─── Fragmento del documento ───

Preferimos los caminos tortuosos
para llegar a la verdad
Nietzsche
Siempre supe que este libro era un discurso inaudito, un discurso que no era un conjunto
de signos que remitían a contenidos o representaciones usuales, sino que, ya desde la introducción de la diferencia entre muthos y mithos y su relación con el logos y la política,
se transporta a otra consideración del mundo antiguo, a configurar una estratagema que
pudiera atestiguar ese diálogo imposible y crear la trama de una interpretación diferente.
Sólo eso, quizá, pero de una suerte tal que fuera la suma de todos los ardides en los que
se hace aparecer Grecia. Leticia Flores, cuando escribe, aspira a ese “dialogar con los
griegos, a entrar en contacto con su heterogeneidad significativa y sus ardides de sentido,
en complicidad con uno de ‘ellos’ que como ‘nosotros’ se resisten a la fijación definitiva
y a la identidad unívoca” (p. 15). Los pliegues que actúan como una “envoltura”, y que
en el instante de replegarse crean el ademán de envolverse en sí mismos ejercitan un acto de “inclusión” al demarcar, como dice la autora, “las afinidades y disimilitudes en
los modos de actuar, pensar y sentir entre ellos y nosotros” (p. 15). En ese punto de
inflexión se lleva a cabo ese desplazamiento de lo discontinuo, su integración en otro
discurso, en el político, en el que lo discontinuo ya no desempeña el papel de una fatalidad exterior, sino de un concepto operatorio que se utiliza. Y, por ello, gracias a la
inversión de signos, el muthos deja de ser el negativo de la lectura histórica de la razón
(su envés, su fracaso, el límite de su poder) para convertirse en el elemento positivo
que determina su objeto y da validez a su análisis. Atenas, ciudad de Atenea muestra que no hay concepciones exactas y precisas, “sin mezcla, sin mediación, sin herencia,
como si pudieran decir lo verdadero” (p. 14).

─── Material proporcionado ───

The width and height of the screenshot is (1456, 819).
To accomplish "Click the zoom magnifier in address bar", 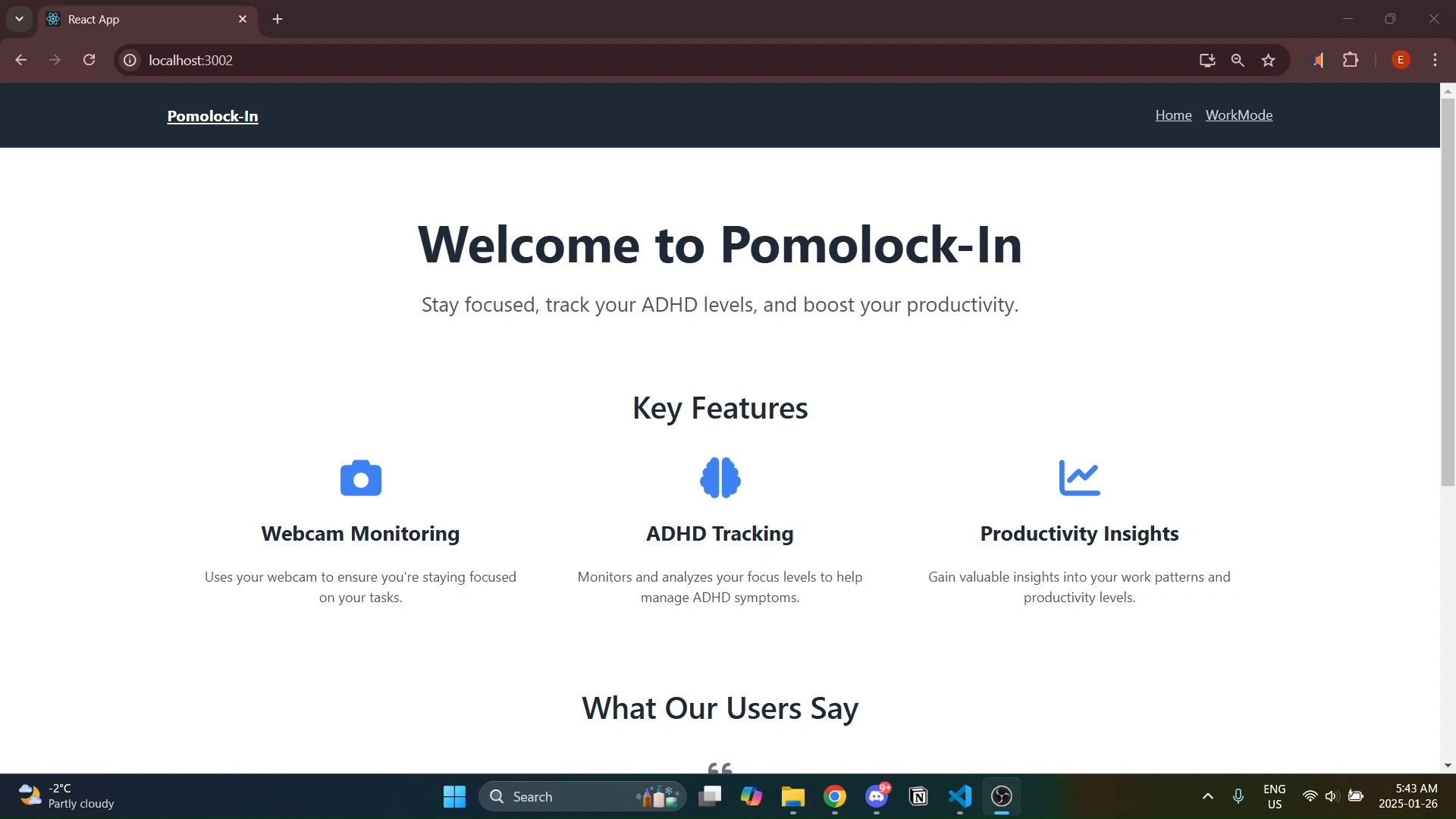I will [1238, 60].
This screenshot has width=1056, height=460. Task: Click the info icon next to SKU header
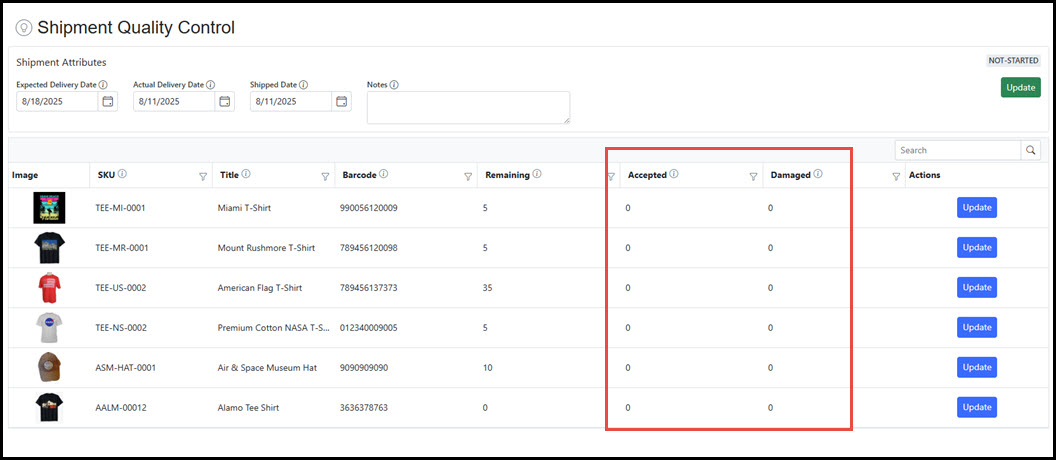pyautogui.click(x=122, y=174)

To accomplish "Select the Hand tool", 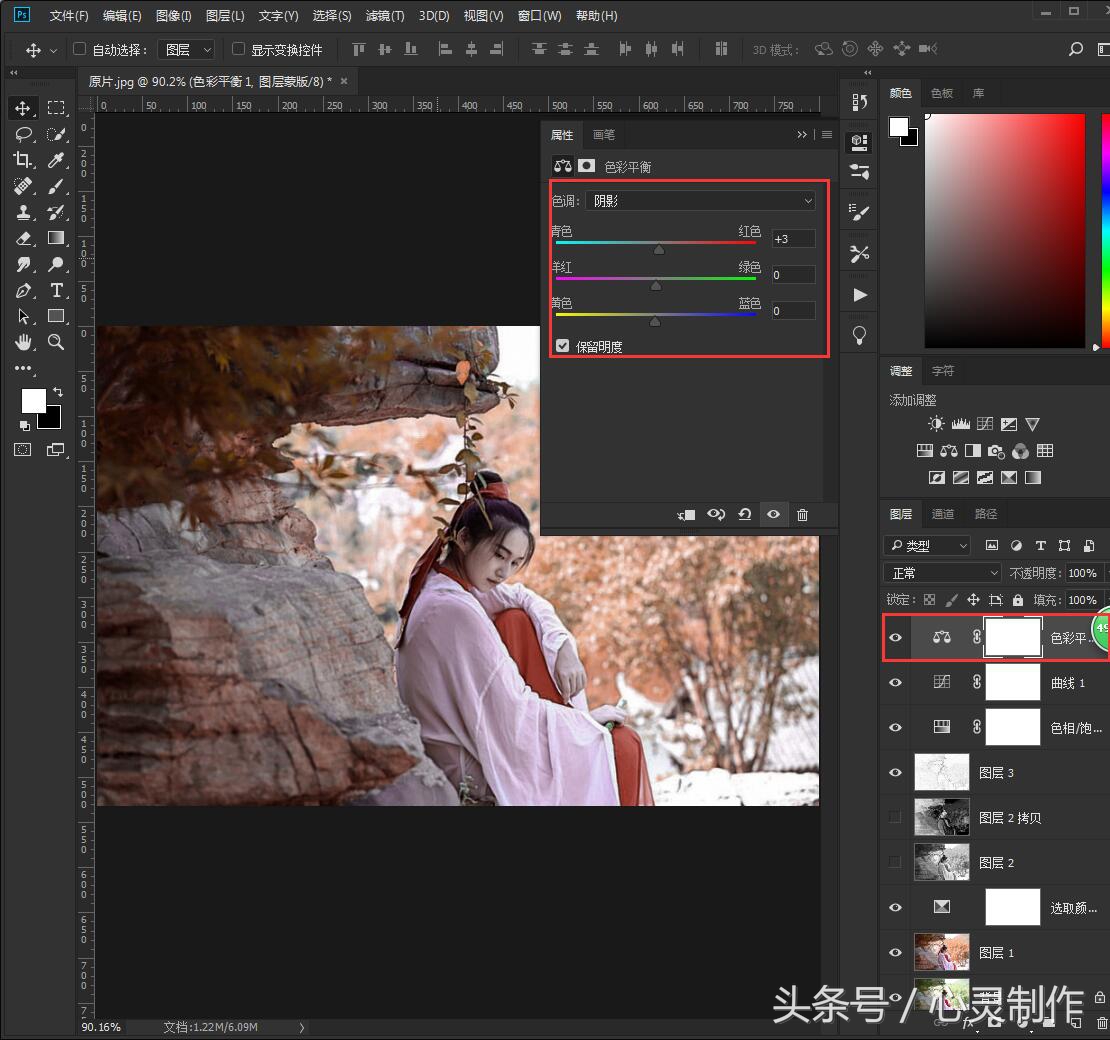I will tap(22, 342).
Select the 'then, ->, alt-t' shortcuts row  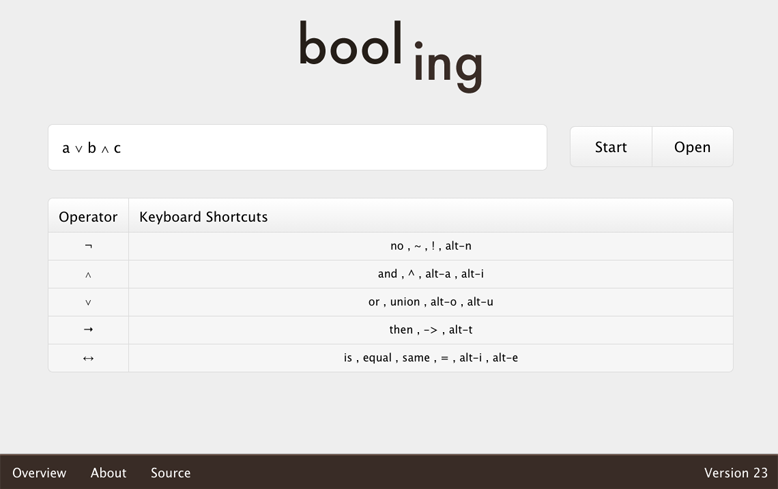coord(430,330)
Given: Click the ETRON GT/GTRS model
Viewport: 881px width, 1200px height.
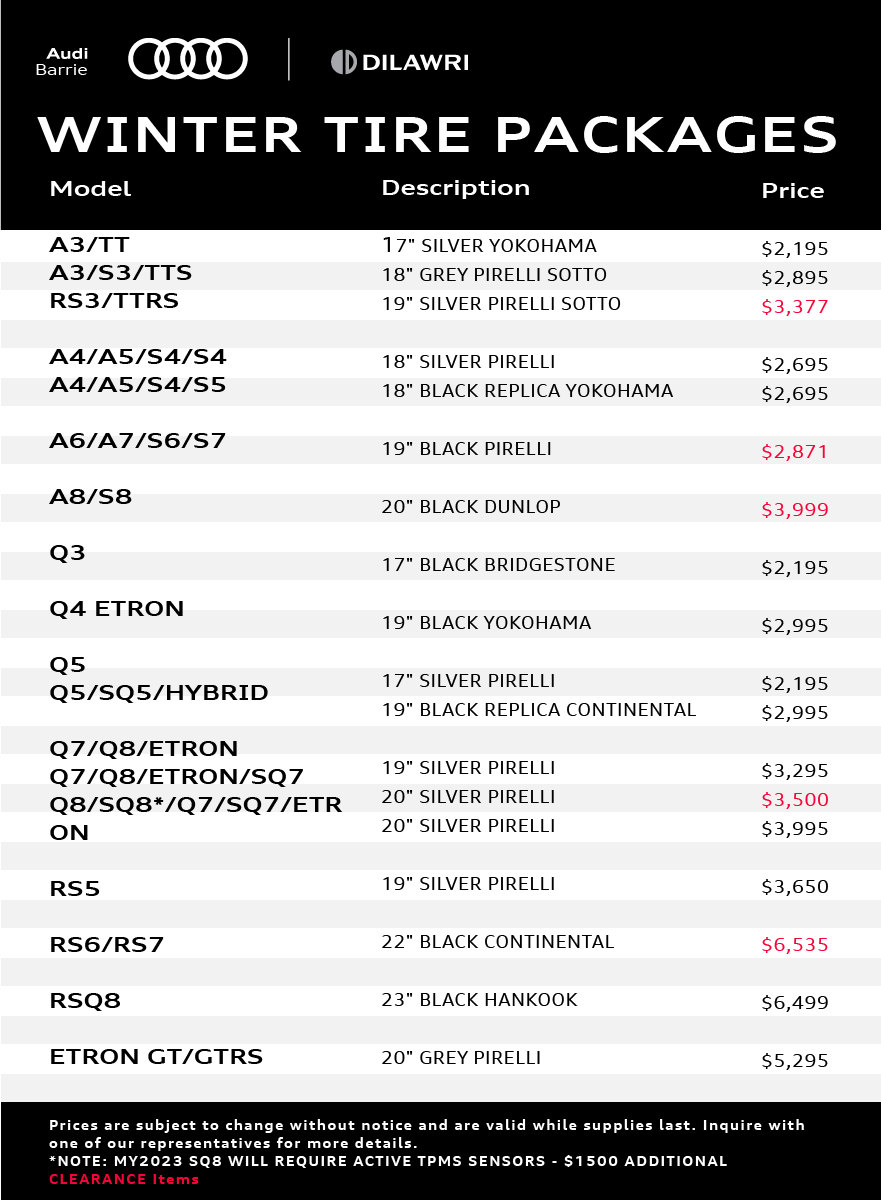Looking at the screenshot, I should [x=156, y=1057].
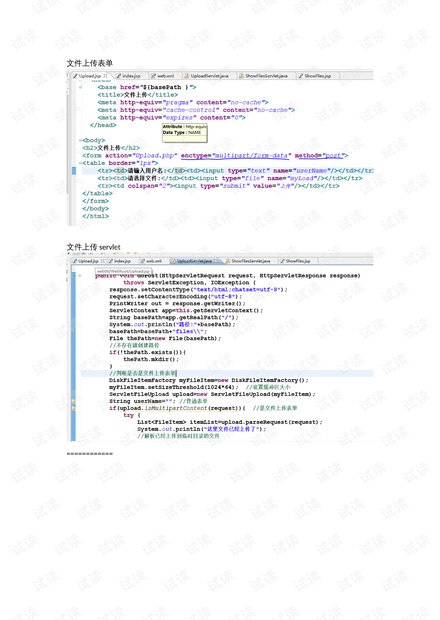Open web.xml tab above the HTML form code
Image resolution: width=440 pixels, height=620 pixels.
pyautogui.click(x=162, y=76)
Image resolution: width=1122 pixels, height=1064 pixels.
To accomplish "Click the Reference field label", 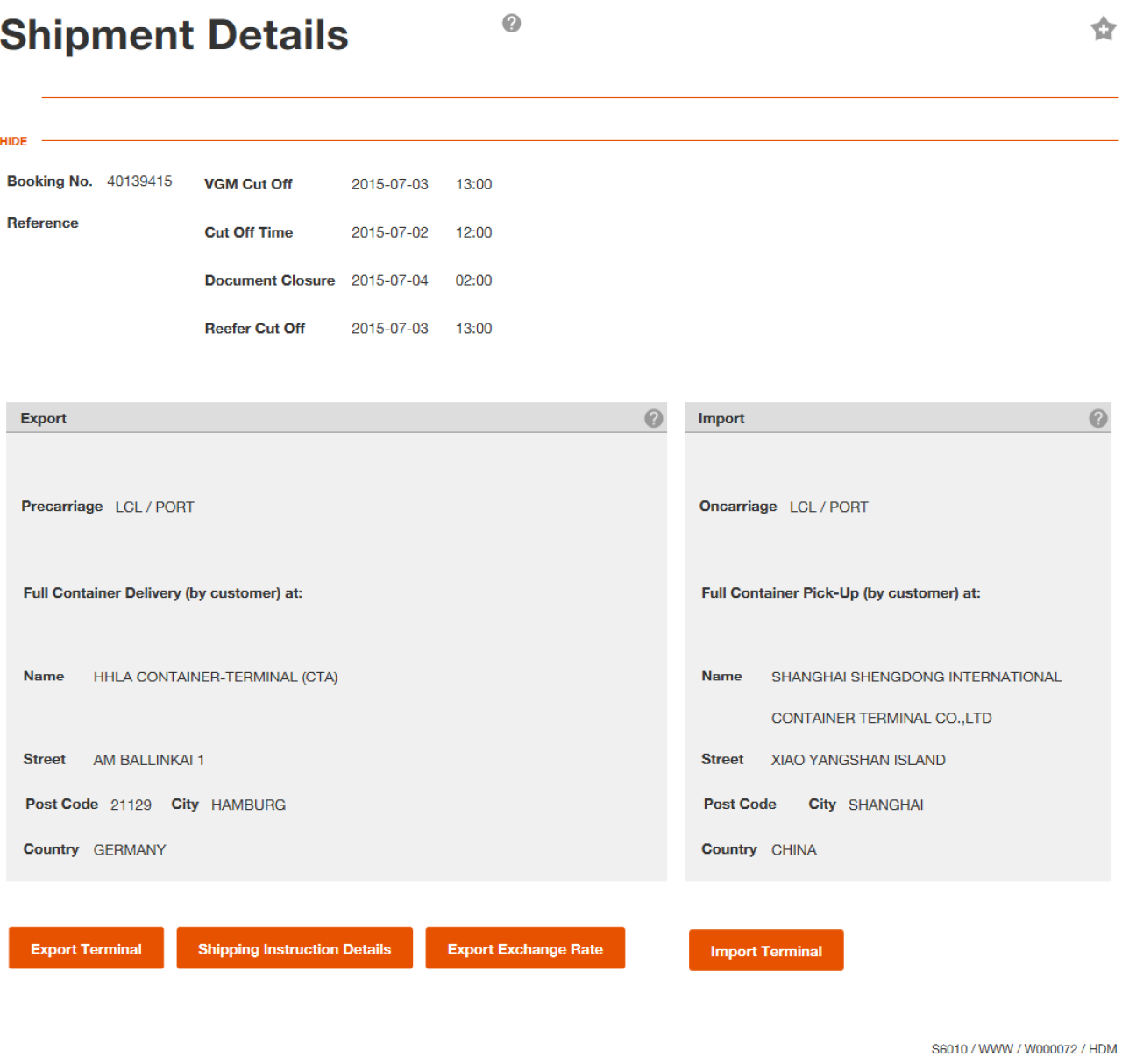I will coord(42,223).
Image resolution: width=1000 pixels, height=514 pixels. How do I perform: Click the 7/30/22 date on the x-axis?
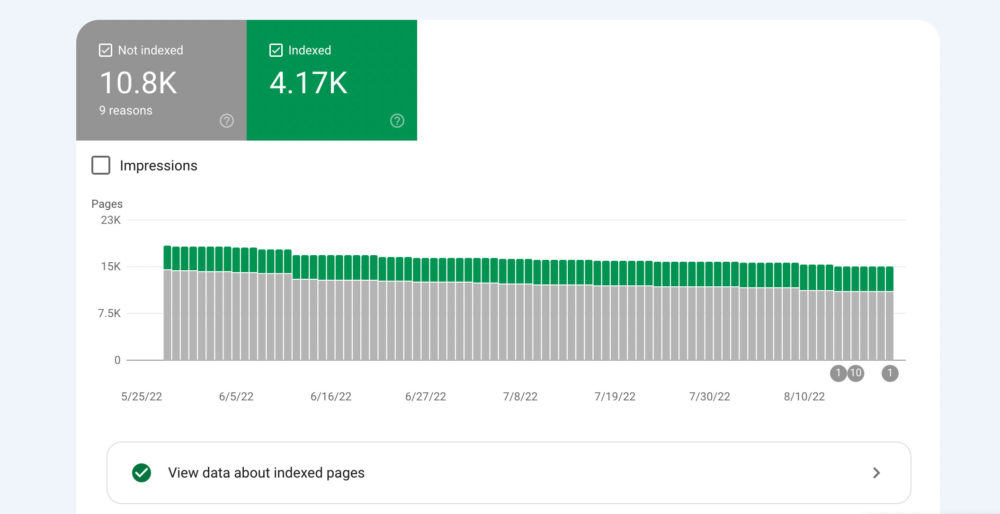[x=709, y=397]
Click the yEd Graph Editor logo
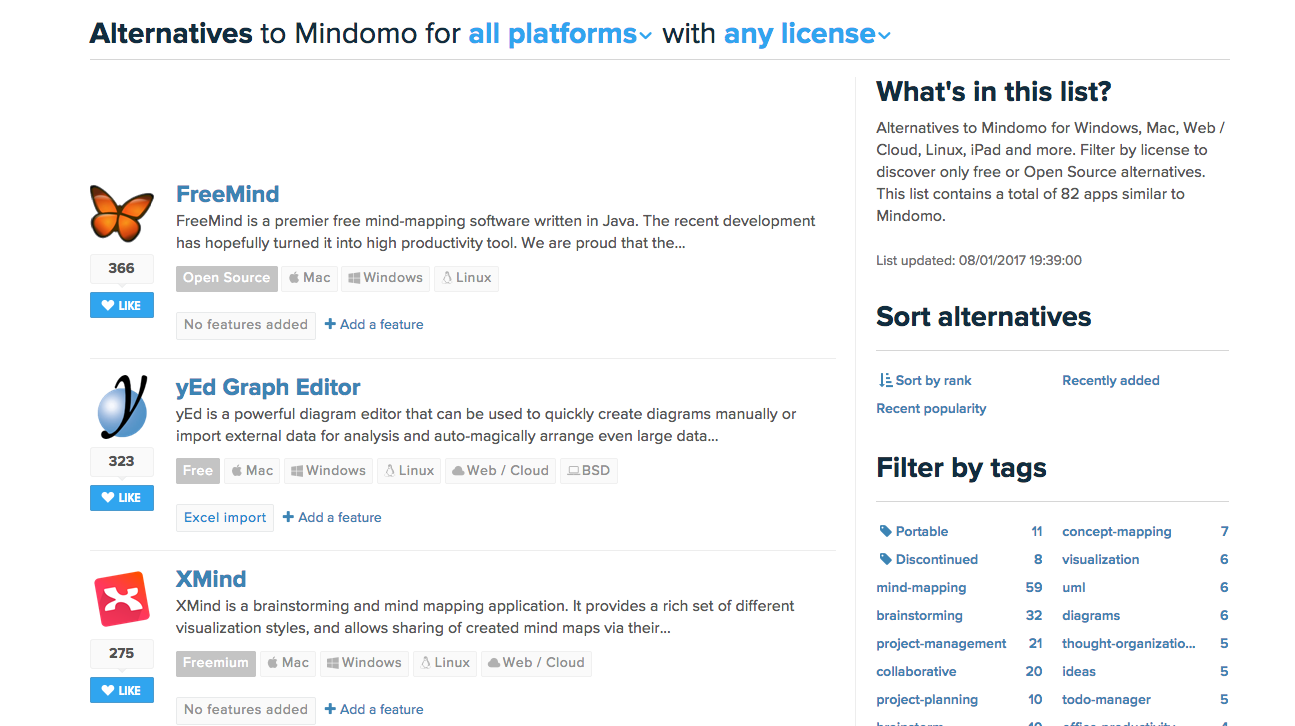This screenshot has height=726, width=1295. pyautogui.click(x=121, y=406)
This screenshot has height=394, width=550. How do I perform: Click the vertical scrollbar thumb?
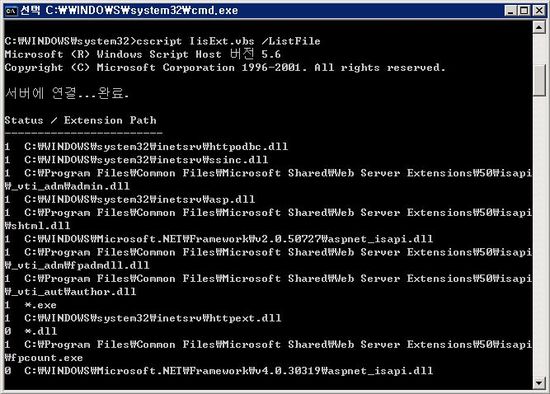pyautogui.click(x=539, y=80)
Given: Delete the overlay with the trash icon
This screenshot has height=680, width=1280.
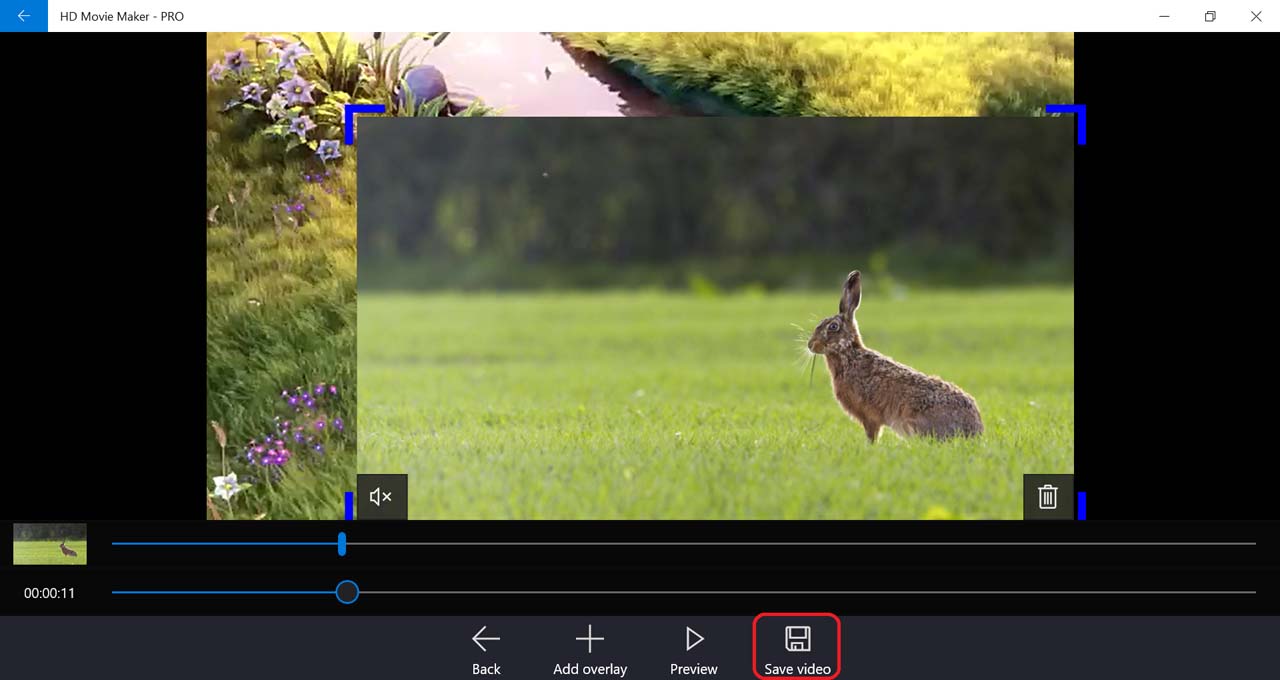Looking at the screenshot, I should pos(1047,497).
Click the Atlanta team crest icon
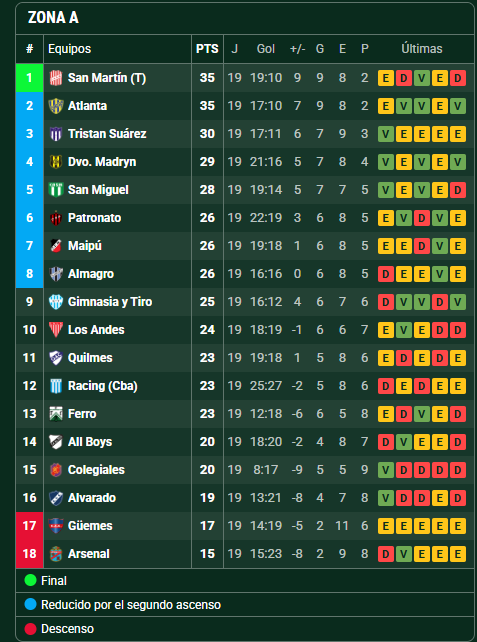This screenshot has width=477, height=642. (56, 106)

───

▸ Completa lo siguiente:
1: Según el fragmento sobre el libro de Leticia Flores, ¿qué muestra Atenas, ciudad de Atenea?
2: Escribe la continuación del fragmento sobre el libro de Leticia Flores a partir de su última oración.

▸ Lista de respuestas:
1: Que no hay concepciones exactas y precisas, “sin mezcla, sin mediación, sin herencia, como si pudieran decir lo verdadero”.

2:
Jean Pierre Vernant nos recordaba que uno de los temas que más han retenido la
atención de los helenistas ha sido el paso del pensamiento mítico a la razón. Nada más
justo, si comprendemos que se ha tenido en mente que el pensamiento racional tiene
una fecha de nacimiento y que se inicia en el instante en que se da una meditación
totalmente positiva sobre la naturaleza. A partir de ésta, Burnet pudo señalar que “los
filósofos jonios han franqueado la vía que la ciencia a partir de este momento, no ha
tenido más que seguir”.1 Pero fue Aristóteles quien consagró esa fórmula para establecer
el certificado de nacimiento de la filosofía: se refirió a los filósofos “físicos” como los
primeros en filosofar. Con el tiempo, despojada de sus matices, esta fórmula permitió
construir la imagen de un origen nítido, un descubrimiento inesperado, de una ruptura
1
John Burnet, Early greek philosophy. 3a. ed. Londres, A & C Black, 1920, p. v.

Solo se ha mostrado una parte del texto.